■ What is expected:
Copy the rows starting at the line containing "Bookmark the Whispering girl voice" and ending at the line containing "[1072, 726]", keeping both of those lines. Omit the pictures.

■ Data entries:
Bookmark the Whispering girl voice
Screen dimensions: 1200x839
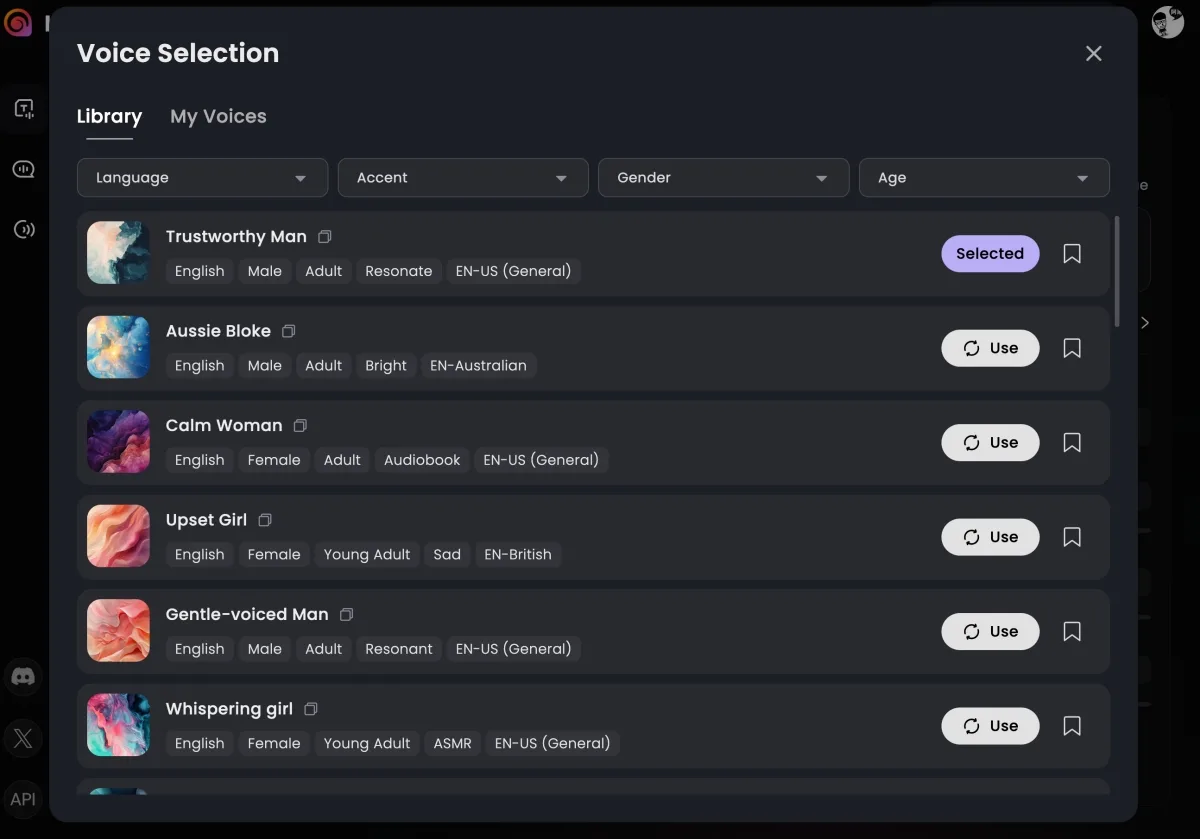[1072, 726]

--

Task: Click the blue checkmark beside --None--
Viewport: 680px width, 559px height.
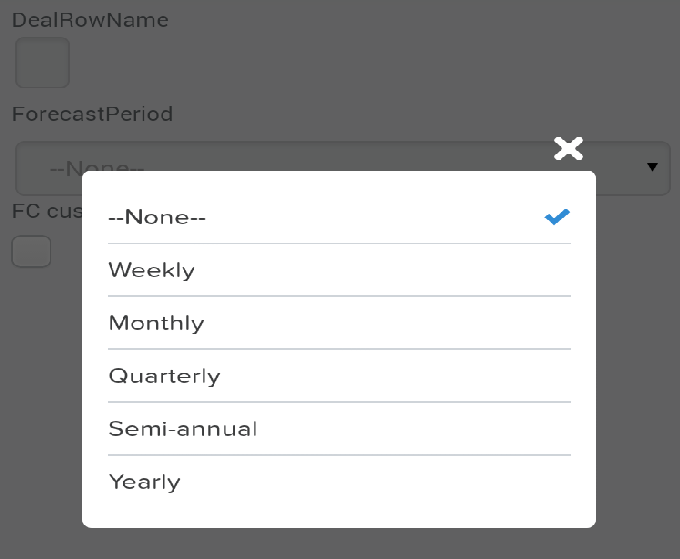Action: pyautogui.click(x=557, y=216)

■ Correct result:
Bookmark the Whispering girl voice
Screen dimensions: 1200x839
[1072, 726]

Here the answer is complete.